How To Make Boating Low Maintenance
In 2005, Tim Barton and Douglas Gray, Boston residents and longtime friends who spent much of their time together sailing and fishing, had an idea. In a pre-Great Recession world, the luxury market was booming and the collaborative sharing economy was emerging; it already counted successes such as NetJets at the high end and the more populist ZipCar. Late in the year, Barton, who was an implementation manager at Newmarket International, suggested to Gray, who had recently founded a branding agency called Tide Rise Creative, that they apply the NetJets model of traditional ownership to the luxury boating industry. Gray liked the idea, and that was the start of their eponymous company. “It was taking a model that had been proven and applying it to an industry that we loved,” Barton says.
The two men had met several years before when Gray dated Barton’s sister-in-law. “We stayed friends after they moved in different directions,” Barton says.
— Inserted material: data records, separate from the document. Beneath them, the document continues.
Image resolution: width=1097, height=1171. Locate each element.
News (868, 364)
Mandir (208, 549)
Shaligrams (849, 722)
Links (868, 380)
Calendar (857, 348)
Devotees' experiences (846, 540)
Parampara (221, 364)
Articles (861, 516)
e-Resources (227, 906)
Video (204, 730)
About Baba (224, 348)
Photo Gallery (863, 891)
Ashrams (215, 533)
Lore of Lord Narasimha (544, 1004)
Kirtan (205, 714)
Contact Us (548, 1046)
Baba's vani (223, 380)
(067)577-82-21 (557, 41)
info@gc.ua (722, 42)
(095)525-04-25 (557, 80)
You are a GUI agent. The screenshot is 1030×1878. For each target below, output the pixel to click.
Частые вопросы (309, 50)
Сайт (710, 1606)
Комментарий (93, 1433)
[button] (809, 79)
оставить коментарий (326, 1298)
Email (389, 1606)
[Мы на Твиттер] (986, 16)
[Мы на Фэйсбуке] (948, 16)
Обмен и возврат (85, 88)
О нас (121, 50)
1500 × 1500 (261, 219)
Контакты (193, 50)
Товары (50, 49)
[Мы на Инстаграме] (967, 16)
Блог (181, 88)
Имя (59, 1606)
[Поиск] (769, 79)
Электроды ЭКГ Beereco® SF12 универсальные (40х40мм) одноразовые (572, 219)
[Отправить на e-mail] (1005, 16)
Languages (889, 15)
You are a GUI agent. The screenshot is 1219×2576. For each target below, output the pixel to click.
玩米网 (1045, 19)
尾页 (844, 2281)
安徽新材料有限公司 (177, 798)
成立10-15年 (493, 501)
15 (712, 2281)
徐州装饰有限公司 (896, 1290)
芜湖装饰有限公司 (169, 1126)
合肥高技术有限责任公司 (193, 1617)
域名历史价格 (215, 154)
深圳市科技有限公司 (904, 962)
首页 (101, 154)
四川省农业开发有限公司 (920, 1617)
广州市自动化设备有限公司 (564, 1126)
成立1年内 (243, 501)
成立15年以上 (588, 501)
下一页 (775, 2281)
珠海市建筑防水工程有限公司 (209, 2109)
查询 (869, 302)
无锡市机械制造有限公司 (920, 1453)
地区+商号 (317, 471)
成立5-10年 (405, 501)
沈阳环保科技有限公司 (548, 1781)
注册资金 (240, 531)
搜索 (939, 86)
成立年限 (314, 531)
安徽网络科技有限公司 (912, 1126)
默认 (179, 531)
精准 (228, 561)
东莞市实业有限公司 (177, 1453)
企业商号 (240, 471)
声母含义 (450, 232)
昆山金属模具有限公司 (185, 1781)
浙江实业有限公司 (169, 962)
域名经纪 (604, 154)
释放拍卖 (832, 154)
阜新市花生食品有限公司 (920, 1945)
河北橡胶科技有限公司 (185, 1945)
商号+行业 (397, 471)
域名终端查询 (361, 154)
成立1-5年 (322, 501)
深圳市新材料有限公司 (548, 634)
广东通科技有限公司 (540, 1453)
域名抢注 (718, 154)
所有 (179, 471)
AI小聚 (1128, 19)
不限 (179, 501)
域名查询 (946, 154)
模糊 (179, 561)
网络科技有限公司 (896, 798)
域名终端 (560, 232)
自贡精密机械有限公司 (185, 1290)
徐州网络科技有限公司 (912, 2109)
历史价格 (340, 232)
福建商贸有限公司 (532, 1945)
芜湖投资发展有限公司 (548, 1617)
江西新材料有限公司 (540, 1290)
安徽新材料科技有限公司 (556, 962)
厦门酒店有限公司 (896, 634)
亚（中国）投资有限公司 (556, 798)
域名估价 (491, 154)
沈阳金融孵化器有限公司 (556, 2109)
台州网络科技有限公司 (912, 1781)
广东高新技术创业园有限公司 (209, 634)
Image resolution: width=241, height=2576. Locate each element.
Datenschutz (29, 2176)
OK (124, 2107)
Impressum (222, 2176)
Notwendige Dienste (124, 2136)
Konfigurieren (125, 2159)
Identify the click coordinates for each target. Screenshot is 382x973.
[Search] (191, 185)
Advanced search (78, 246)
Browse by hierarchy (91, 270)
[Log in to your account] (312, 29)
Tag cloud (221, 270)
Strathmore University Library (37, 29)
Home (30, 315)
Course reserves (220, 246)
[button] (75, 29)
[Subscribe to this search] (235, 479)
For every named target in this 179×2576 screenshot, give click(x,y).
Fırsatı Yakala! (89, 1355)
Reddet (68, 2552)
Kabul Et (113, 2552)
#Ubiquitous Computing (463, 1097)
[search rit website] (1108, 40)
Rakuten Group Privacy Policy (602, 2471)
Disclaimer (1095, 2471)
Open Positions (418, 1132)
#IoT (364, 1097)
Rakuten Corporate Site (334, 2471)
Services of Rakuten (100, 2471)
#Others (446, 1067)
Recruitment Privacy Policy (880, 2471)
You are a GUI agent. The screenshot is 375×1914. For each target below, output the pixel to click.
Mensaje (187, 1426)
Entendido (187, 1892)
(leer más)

One reason was a shared passion for boating. Gray, whose family has ties to the Navy,grew up spending summers fishing and sailing on Cape Cod. Barton did the same on Long Island Sound. Still, both had some trepidation about entering the boating business.
“Like the restaurant industry and a lot of other industries, the boating industry has probably lost more money than it’s ever made,” Gray says. “We didn’t want to move into the traditional boating space.”
But the idea of a fractional ownership program for luxury day boats stuck. In May 2006, Barton & Gray launched its first boat, a 36-foot Hinckley Picnic Boat that was based in Nantucket for the summer and Palm Beach for the winter. Barton & Gray’s original business model allowed members to invest in fractional ownership of a boat in exchange for the opportunity to use it. Nearly 10 years later, the company maintains a fleet of 14 Hinckley yachts that are housed in 17 different markets throughout the year, including two international outposts in the Bahamas, which launched this year. The boats are available in 10 markets throughout New England and New York during the summer months, and then they’re moved south for the winter and spread among seven markets in Florida and the Bahamas.
The company’s business model has changed from the original plan. Now members pay an initiation fee of $10,000 and annual dues ranging from $25,000 to $50,000. Membership provides access to captained boats in every market the company is in, and the only incidental costs are fuel, food and drinks. Depending on their dues level, members can have from two to ten reservations on the calendar simultaneously. Though membership plateaued during the recession, Barton and Gray say that their company has enjoyed otherwise steady growth, with retention rates in the high-90s for first and second year members, decreasing slightly after that.
What were the keys to making this model work? Barton and Gray explain.
01. DOING THE WORK THEMSELVES
Barton has a background in software management and some experience in the luxury market—Ritz-Carlton was an account. Gray worked in advertising and branding, and had started his own interactive branding agency shortly before co-founding Barton & Gray. “With Tim’s administrative and operational background and my marketing background, we were able to avoid a lot of the upfront costs of starting a business,” Gray says. “We were able to go to market quickly, without having to outsource or bring in a lot of team members.”
02. TWEAKING THE BUSINESS PLAN
Although Barton & Gray’s current membership model is reminiscent of a jet card that grants buyers a certain number of flying hours, that wasn’t always the case. The company started by selling fractional ownership of the boats, and purchasing came with a multi-year commitment and a ticket price that was about three times higher than the current buy-in rate. While that model worked in Nantucket, it proved less popular in Palm Beach, where people spent less time year round. “We quickly moved to a different model that was a lower entry [cost],” Barton says. “You get less time, but you can customize the time to your lifestyle. That put us on the fast track to growing at a faster pace.”
03. STAYING LEAN DURING THE RECESSION
Luxury brands, particularly start-ups, were hit hard during the recession. But Barton & Gray had acquired enough members before the downturn to survive. “When they went to cut their budgets and they didn’t cut us, that was a testament to what we had,” Gray says. “It also taught us to be lean, operationally.” Adds Barton, “You learn what you were spending money on that you didn’t need to.”
04. ALIGNING THEMSELVES WITH AN ALREADY ESTABLISHED AND POWERFUL BRAND
The company’s signature product is the Hinckley Picnic Boat, an icon from a classic American brand that has been in business since 1928. “Their heritage and their brand value is so strong, it was an underpinning of our brand,” Gray says.
Barton & Gray’s fleet now includes the larger Hinckley Talaria yacht, but the Picnic Boat is still vital. “For what we do—day boating with small groups of people where you want to be able to entertain, take a swim and go on the beach—it’s really unrivaled,” Gray says.
05. KNOWING THEIR CUSTOMERS
Perhaps the most unexpected aspect of Barton & Gray’s business plan is that the company doesn’t market to avid boaters. “Ninety percent of our members have never owned a boat, have never operated a boat, will never own a boat and will never operate a boat,” Gray says. “We provide a product that, for these people, is entirely new.”